フルメジン糖衣錠(フルフェナジン)の効果と副作用

アイコン 2015.12.30 その他の抗精神病薬

フルメジン糖衣錠(フルフェナジン)は、1960年に発売された古くからある第一世代の抗精神病薬(定型抗精神病薬)です。同じ抗精神病薬のコントミンを改良し、抗幻覚・妄想作用が強くなっています。「フェノチアジン系(コントミン系)のハロペリドール(セレネース)」ともいわれています。

現在では第二世代抗精神病薬が使われることが多くなり、フルメジン糖衣錠が使われることも少なくなってきました。ですが、持続性注射剤も発売されており、現在でも使っている方もいます。

ここでは、フルメジン糖衣錠の効果と特徴を詳しくお伝えしていきたいと思います。他の抗精神病薬とも比較しながら、どのような方に向いているのかを考えていきましょう。

 

1.フルメジンの効果と特徴

まずは、フルメジンの作用の特徴をまとめたいと思います。専門用語も出てきますが、後ほど詳しく説明していますので、わからないところは読み飛ばしてください。

フルメジンの効果の特徴は、「ドパミンを強力にブロックすること」です。

フルメジンでは、「D遮断作用>>セロトニン2A遮断作用」となっています。

 

フルメジンは、他の受容体にも作用します。これらは、副作用の原因となってしまいます。

これらをふまえて、フルメジンの特徴をメリットとデメリットに分けて整理してみましょう。

 

1-1.フルメジンのメリット

フルメジンの特徴は、その強力なドパミンD受容体遮断作用です。ですから幻覚や妄想などの陽性症状に対して、しっかりとした効果が期待できます。第二世代抗精神病薬でも陽性症状がコントロールできない時に、使われることがあります。

副作用としては、ドパミン以外の受容体にはあまり作用しないので、眠気や体重増加の副作用は少ないです。α1受容体遮断作用が中程度認められるので、ふらつきや多少の眠気は認められます。

フルメジンは神経症にも、かつては適応が認められていました。いろいろなことに敏感になってしまって、妄想的な心配から不安や焦りがある時に使われていました。

フルメジンでは、フルデカシンという持続性注射剤が発売されています。1か月に1回の注射で効果が持続します。

 

1-2.フルメジンのデメリット

フルメジンの特徴は、良くも悪くもドパミンD受容体遮断作用が強いことです。

このため、錐体外路症状が多くみられます。錐体外路症状とは、運動の調節をしている黒質線条体でのドパミンが足りなくなる作用で、パーキンソン病に似た症状がでてきます。具体的には、ふるえ(振戦)、筋肉のこわばり(固縮)、ソワソワ感(アカシジア)、眼球上転や筋肉の異常な収縮(急性ジストニア)などがあります。

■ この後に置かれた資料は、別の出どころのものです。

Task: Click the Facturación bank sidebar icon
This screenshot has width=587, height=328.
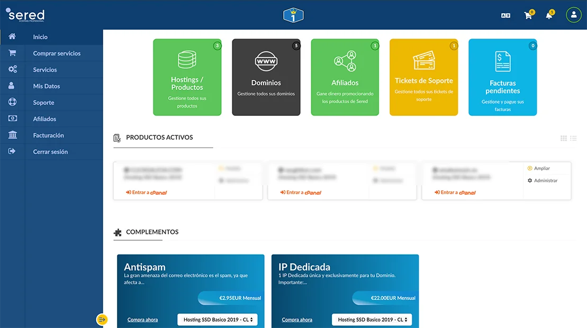Action: tap(12, 135)
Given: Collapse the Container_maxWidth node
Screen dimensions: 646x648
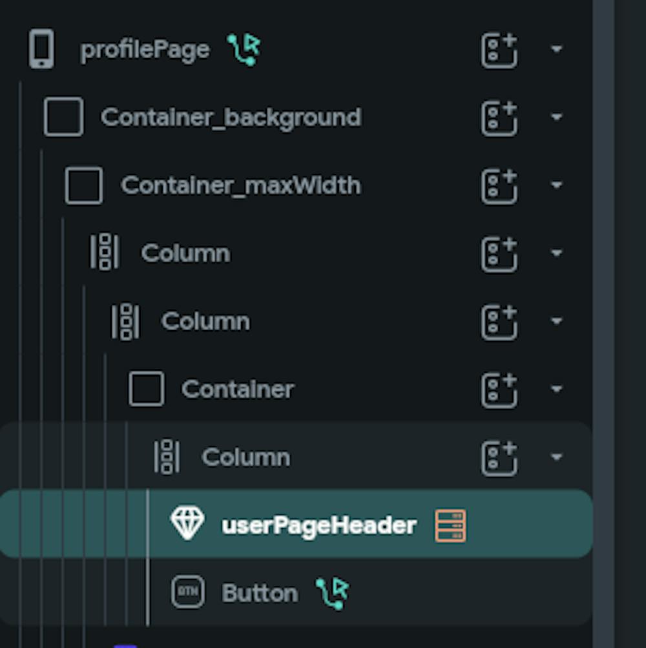Looking at the screenshot, I should 556,185.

また、高プロラクチン血症も認められます。本来は授乳中に上昇するホルモンのプロラクチンが上昇してしまいます。プロラクチンの分泌を抑制しているドパミンが足りなくなるために認められ、乳汁分泌や生理不順、性欲低下や性機能障害などの症状がみられます。

 

フルメジンは、ドパミンとセロトニン以外への作用は少ないお薬です。これは良い面でもあり、悪い面でもあります。眠気が少ないお薬なので、鎮静作用が弱いです。興奮が強い患者さんには向きません。

また、必要なドパミンも強く抑え込まれてしまうため、統合失調症の陰性症状や認知機能障害に対する効果は乏しいです。あまりに強く効きすぎると、悪化することも多いです。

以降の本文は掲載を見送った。